Interpretation: Right-skewed distribution; median lower than mean, consider log-transform later.

## Scatter Plots with Regression Line

In [None]:
# Key numerical features
top_feats = ["OverallQual", "GrLivArea", "GarageArea"]
for feat in top_feats:
    plt.figure(figsize=(6, 4))
    sns.regplot(data=df, x=feat, y="SalePrice", ci=None)
    plt.title(f"SalePrice vs {feat}")
    plt.annotate(
        f"r={corr_pearson.loc[feat,'SalePrice']:.2f}",
        xy=(0.05, 0.9),
        xycoords="axes fraction",
    )
    plt.show()

Interpretation: High R² values confirm strong linear trends (e.g., OverallQual r≈0.79).

 ## Line Plot for Year Variables

In [None]:
for year in ["YearBuilt", "YearRemodAdd"]:
    plt.figure(figsize=(6, 4))
    sns.lineplot(data=df, x=year, y="SalePrice")
    plt.title(f"SalePrice over {year}")
    plt.show()

Interpretation: Homes built after 1980 show steadily increasing average prices.

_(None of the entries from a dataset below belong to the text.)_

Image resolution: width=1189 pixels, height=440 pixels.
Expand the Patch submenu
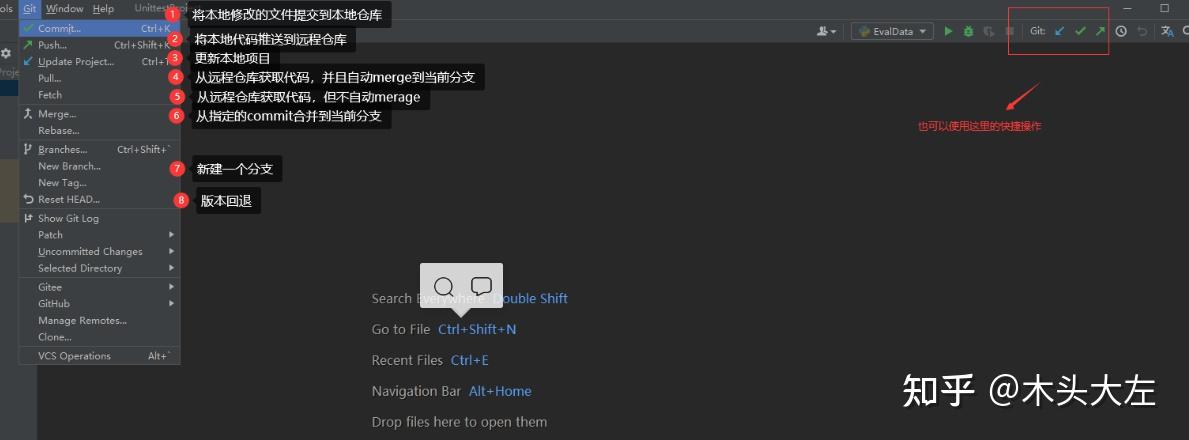[100, 234]
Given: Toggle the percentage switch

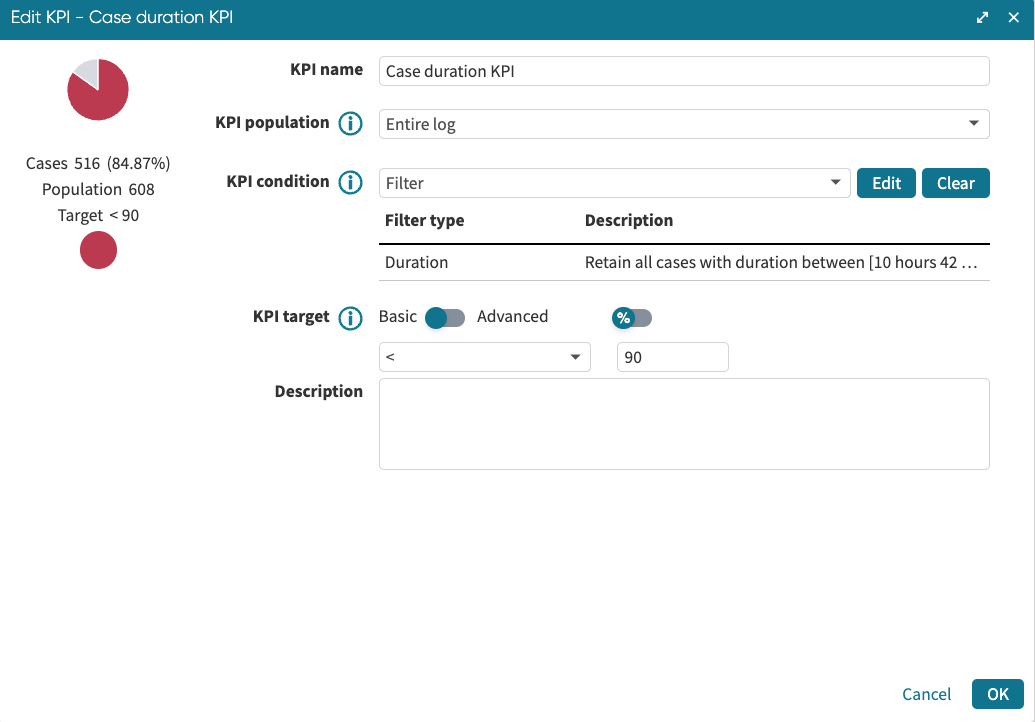Looking at the screenshot, I should 632,318.
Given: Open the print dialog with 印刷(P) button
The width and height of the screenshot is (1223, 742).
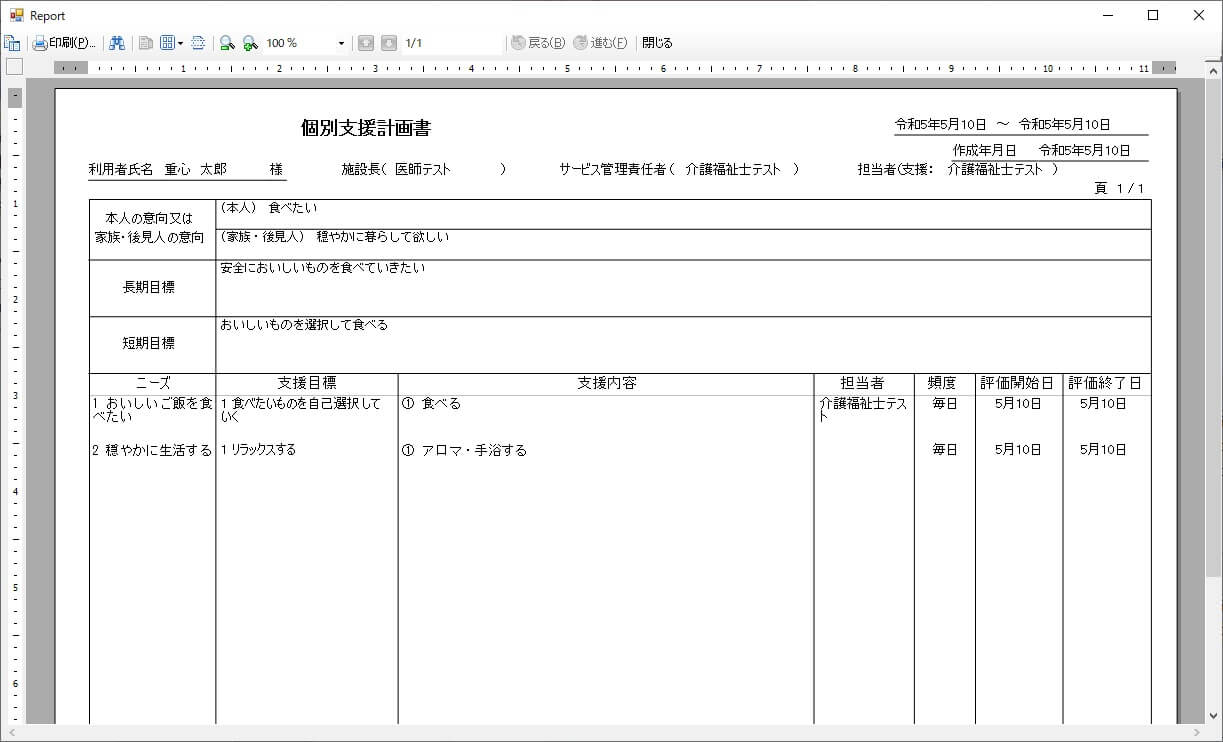Looking at the screenshot, I should (x=60, y=42).
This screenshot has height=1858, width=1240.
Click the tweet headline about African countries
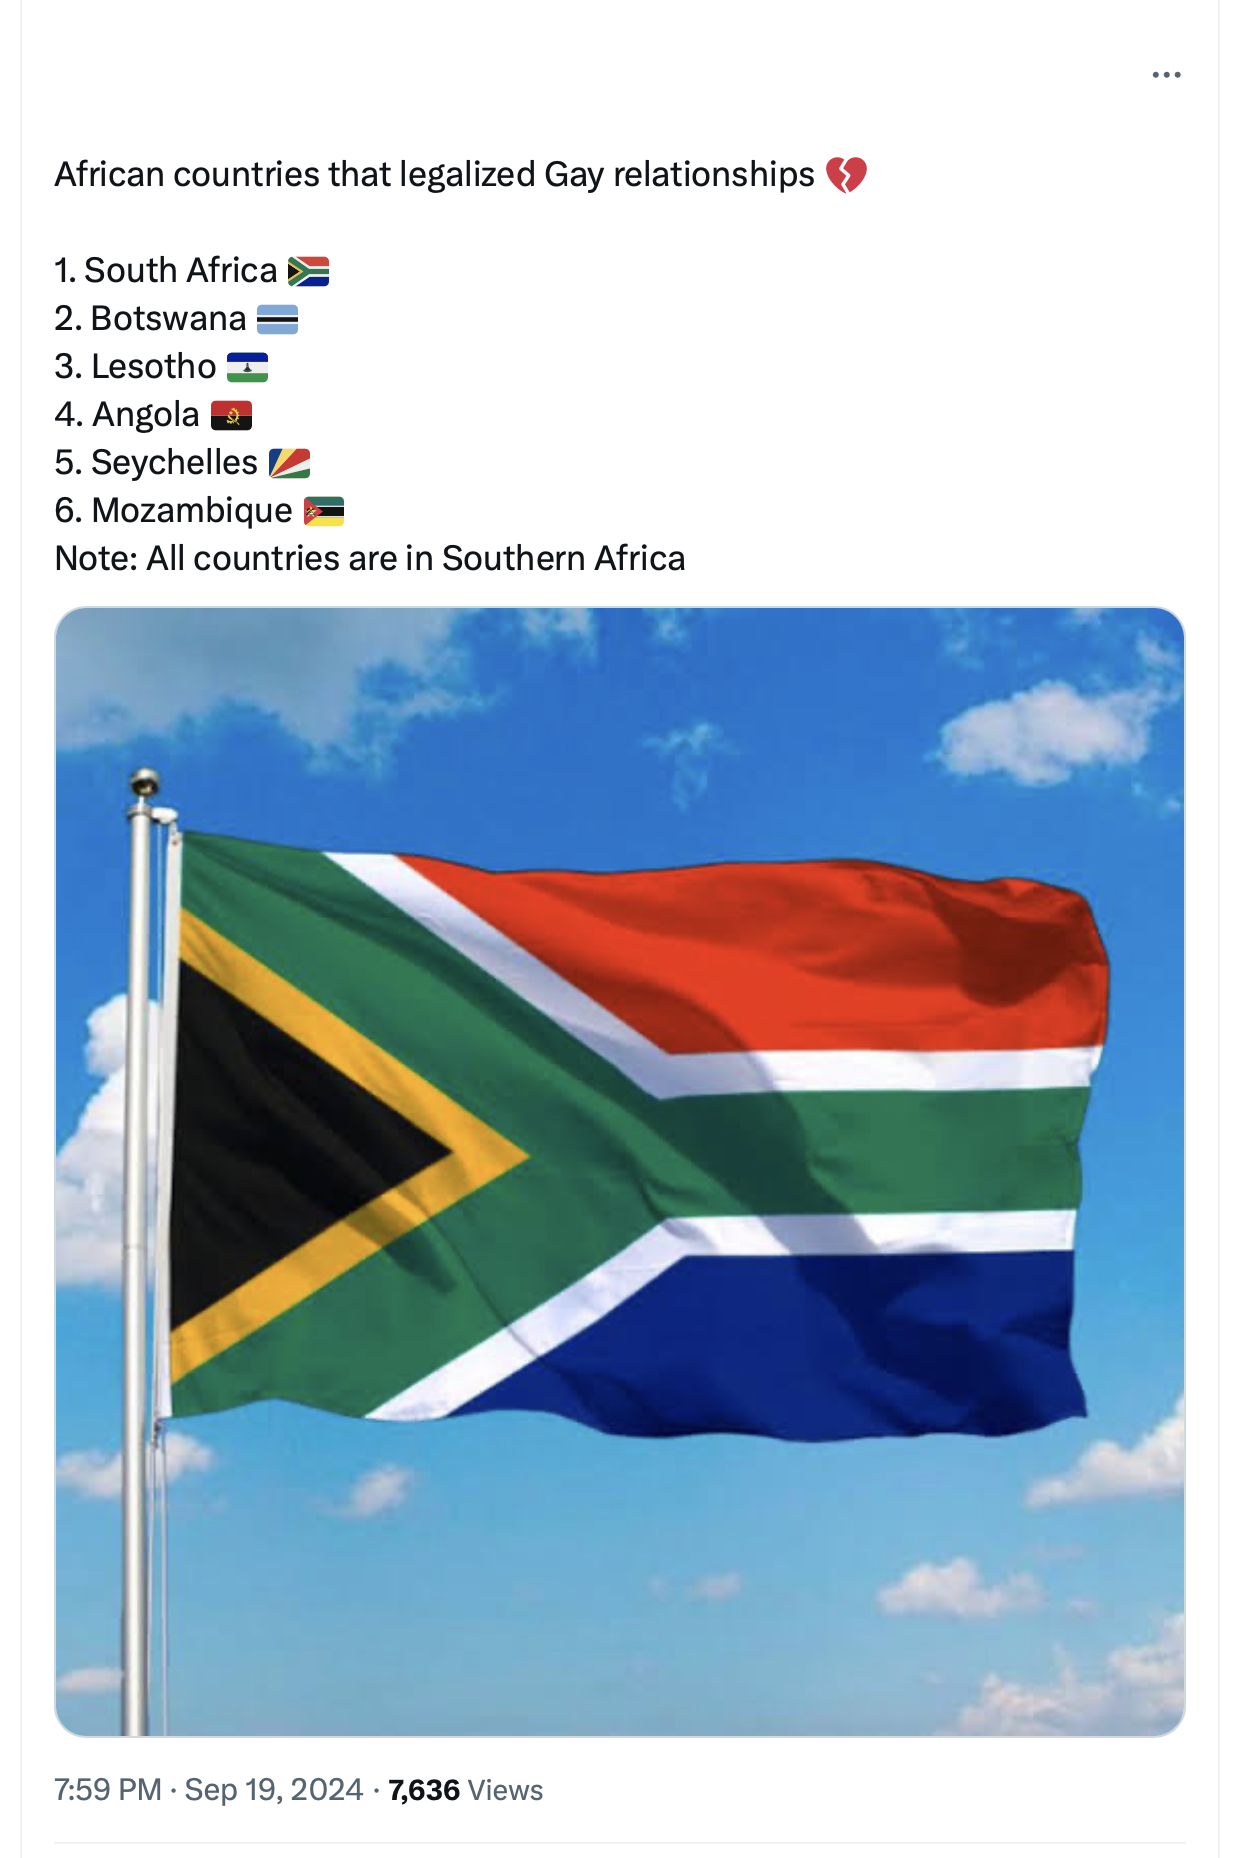(x=435, y=174)
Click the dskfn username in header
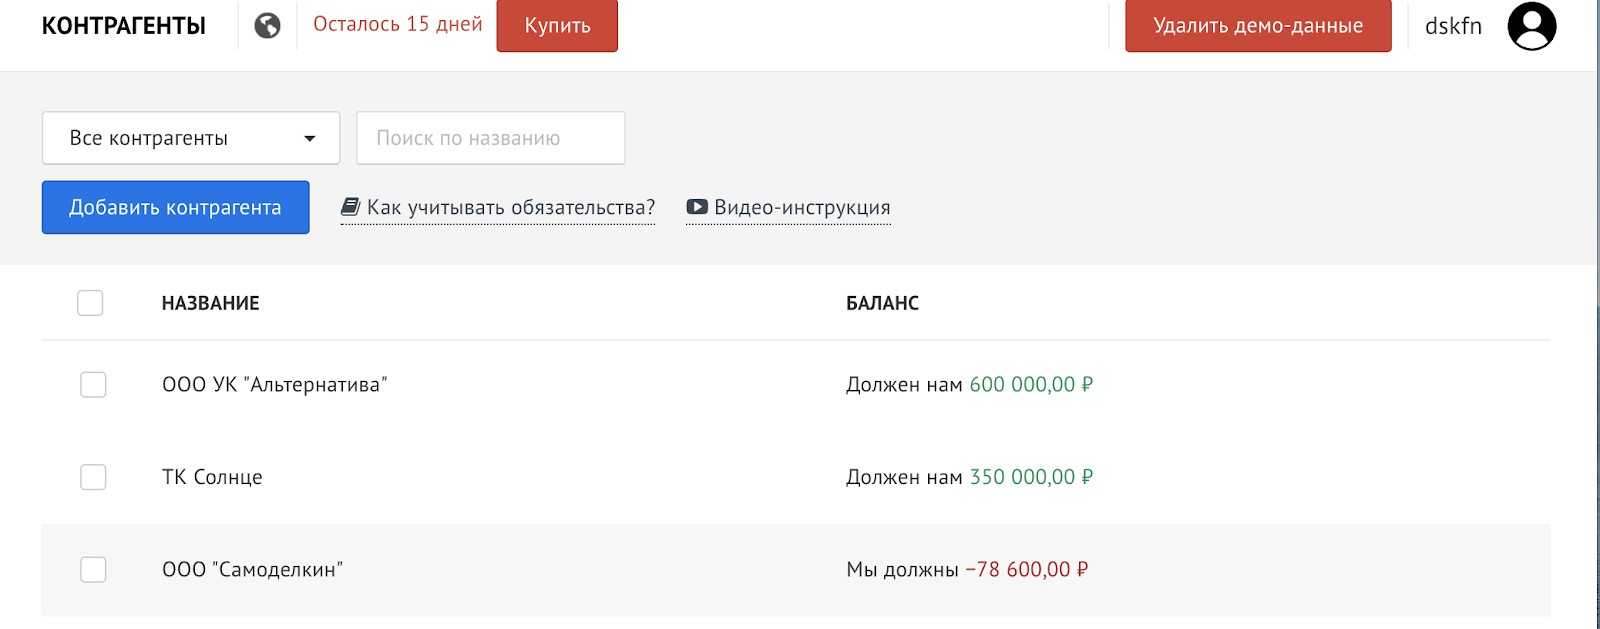The image size is (1600, 629). [1453, 26]
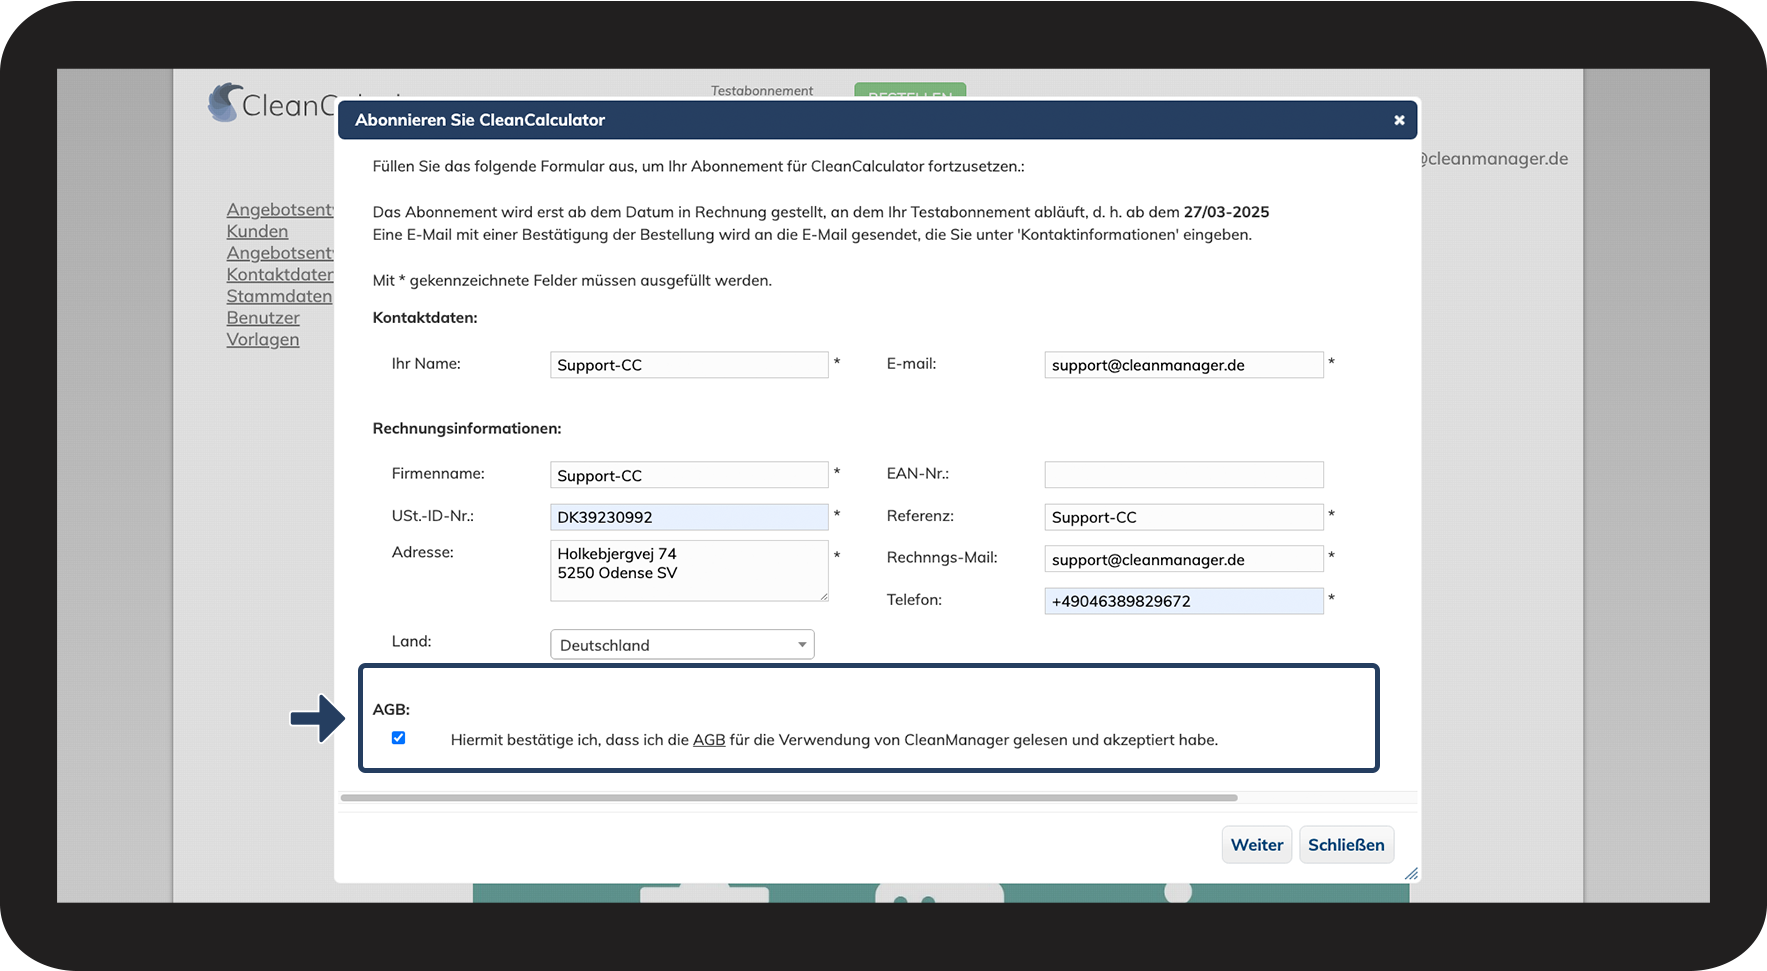1767x971 pixels.
Task: Select the Firmenname text field
Action: [689, 476]
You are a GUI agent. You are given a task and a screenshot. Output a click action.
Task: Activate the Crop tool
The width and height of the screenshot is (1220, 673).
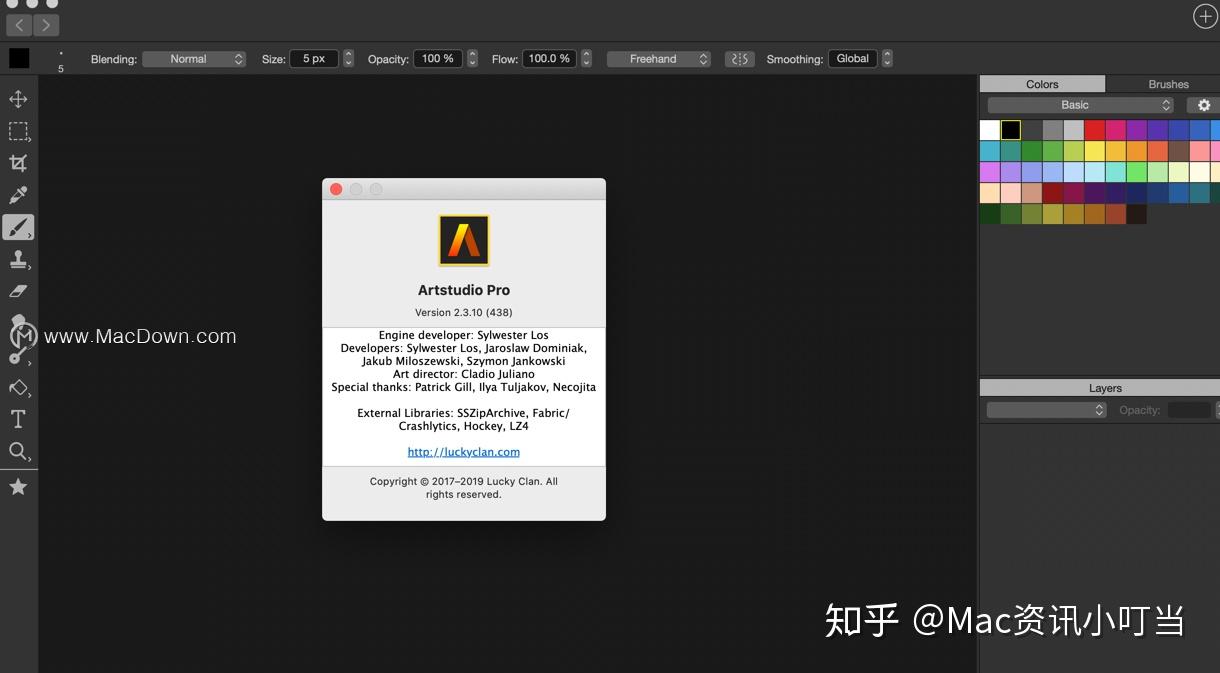18,163
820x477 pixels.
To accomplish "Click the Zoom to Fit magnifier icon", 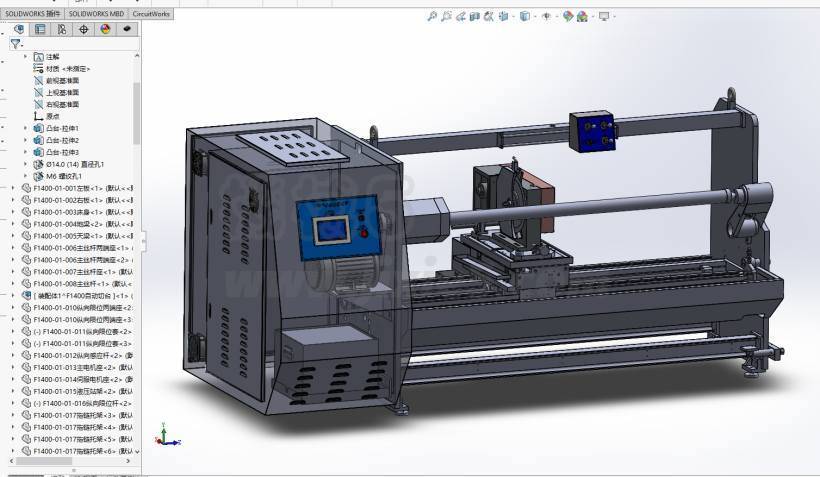I will (x=432, y=16).
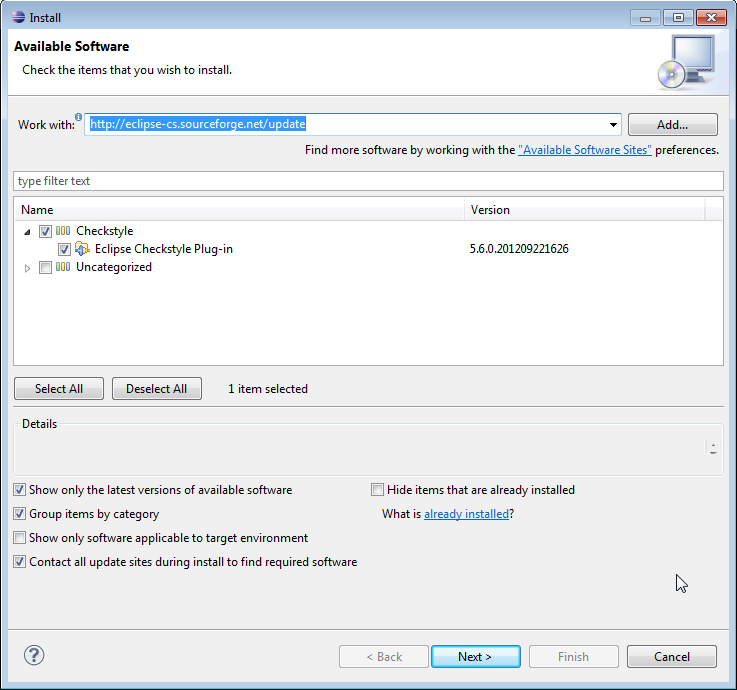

## Boxplots for Categorical Features

In [None]:
cat_to_plot = ["OverallQual", "KitchenQual", "BsmtExposure"]
for cat in cat_to_plot:
    plt.figure(figsize=(6, 4))
    sns.boxplot(data=df, x=cat, y="SalePrice")
    plt.title(f"SalePrice by {cat}")
    plt.show()

Interpretation:
- OverallQual: median SalePrice increases with quality rating.
- KitchenQual: Ex > Gd > TA in median price.
- BsmtExposure: No category shows lower median, confirming ANOVA result.

---

## Summary and Next Steps

**Summary**

- Statistically significant correlations confirmed (p<0.001).
- Multicollinearity flagged between floor area variables.
- Distributions and outliers identified for transformation in Feature Engineering.

**Next Step**:
Feature Engineering Notebook to create and validate new features for modeling.